LinkedIn Slideshare: 8 Psychological Principles to Make a Memorable Presentation

It is the conference season, and I am lucky enough to get an opportunity to present my research in a national conference this month. Both excited and nervous, I know that a perfect presentation would be a great plus, but no one can be perfect. Instead, I am trying to improve myself as much as possible before the big moment. So far, I have learned a ton, and I would like to share them with you as tips.

Some tips on presentation itself:

  1. Condense your Powerpoint slides to concise graphs and schemes. Texts are necessary as legends or titles, but no one is interested in reading two paragraphs for each slide. Make them as large as possible (especially if you are going to present in an auditorium), so even the audience at the back could see the slightest details rather easily.
  2. Target your audience with proper contents, which means you have to focus on the aspects relevant to the people that would show up at your presentation, and the contents should be able to evoke their interest. A rather broad introduction should be there, but don’t waste time on explaining obvious facts if the audiences are experts in your area.
  3. Having pinpoints in the presentation is essential.
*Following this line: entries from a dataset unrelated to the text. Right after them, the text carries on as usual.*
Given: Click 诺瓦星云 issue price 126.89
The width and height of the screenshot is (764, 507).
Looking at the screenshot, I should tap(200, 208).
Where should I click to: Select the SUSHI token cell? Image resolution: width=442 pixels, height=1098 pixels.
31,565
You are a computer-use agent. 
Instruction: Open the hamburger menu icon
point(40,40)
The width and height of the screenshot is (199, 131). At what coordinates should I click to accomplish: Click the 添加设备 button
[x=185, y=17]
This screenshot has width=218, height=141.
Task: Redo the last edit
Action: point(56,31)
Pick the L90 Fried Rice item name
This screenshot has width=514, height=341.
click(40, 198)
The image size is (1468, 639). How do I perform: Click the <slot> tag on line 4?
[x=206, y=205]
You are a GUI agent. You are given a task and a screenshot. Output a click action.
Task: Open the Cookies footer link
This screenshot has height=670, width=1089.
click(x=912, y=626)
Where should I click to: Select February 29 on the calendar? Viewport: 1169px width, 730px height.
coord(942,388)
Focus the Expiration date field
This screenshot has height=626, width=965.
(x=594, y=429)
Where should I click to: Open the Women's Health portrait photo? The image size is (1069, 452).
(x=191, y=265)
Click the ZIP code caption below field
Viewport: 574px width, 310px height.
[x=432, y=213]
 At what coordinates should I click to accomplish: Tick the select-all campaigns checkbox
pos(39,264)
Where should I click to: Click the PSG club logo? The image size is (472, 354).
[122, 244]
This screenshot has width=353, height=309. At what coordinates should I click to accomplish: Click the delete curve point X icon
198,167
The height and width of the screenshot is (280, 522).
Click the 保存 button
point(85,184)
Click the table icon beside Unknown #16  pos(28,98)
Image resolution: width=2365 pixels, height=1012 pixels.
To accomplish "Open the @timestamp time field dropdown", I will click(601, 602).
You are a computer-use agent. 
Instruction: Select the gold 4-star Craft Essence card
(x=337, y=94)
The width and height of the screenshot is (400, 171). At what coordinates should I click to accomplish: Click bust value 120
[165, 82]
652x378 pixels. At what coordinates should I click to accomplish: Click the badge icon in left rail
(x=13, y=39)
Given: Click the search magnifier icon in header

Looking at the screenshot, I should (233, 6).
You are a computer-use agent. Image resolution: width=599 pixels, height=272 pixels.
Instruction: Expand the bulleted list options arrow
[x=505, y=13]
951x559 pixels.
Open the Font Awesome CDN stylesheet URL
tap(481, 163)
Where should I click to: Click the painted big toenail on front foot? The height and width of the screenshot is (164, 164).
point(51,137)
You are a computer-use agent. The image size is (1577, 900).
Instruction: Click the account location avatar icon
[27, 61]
If you have tons of results, organize them into groups that would emphasize the idea you want to deliver. If you have a few results, they are still the major part of your presentation, and don’t let previous examples drag you before you enter ‘results and discussion’ section.
  4. Don’t present detailed results all the time. People’s focus has a time limit, and data piling for 15 minutes would be a good dose of narcotics. Always go back to a generic slide from time to time to remind people of your presentation progress, and to pull them back from distraction.

 

Some tips on how you present yourself:

  1. First, practice, practice, practice. When you practice multiple times, the presentation content would become intuitive for you, and even if you are shaking during the official run, you won’t stop multiple times or mumble meaningless words due to terrible pronunciation or forgetting what’s next.
  2. Try to record yourself or do a public rehearsal. What you think you look like in public is not what you look like from other people’s perception. By recording yourself, you can correct your tones, pace of talking, and all those subtle body languages you tend to use subconsciously. Other people can give you feedbacks, and you can find problems that you usually don’t realize.
  3. Proper dressing code needs to be always obeyed. Even in a liberal world, social conventions are still rules to be followed. Sneakers, leggings, and hoodies can make you comfy, but not appropriate for a formal presentation, but prom dresses would be too much. Usually business casual is a good choice. If you are not sure what to wear, check online.
  4. Be cautious about jokes. We see those famous public speakers like former US president Obama trigger big laughs during official events like the White House correspondent dinner (Youtube it). However, a calm, logical academic presentation should be our goal. We don’t know what would be the borderline of audiences because we lack experiences and authority, so good behaviors are never wrong.

 

No matter what you are going to present, I wish you all the best, and hope that these tips can be helpful for you now or in the future!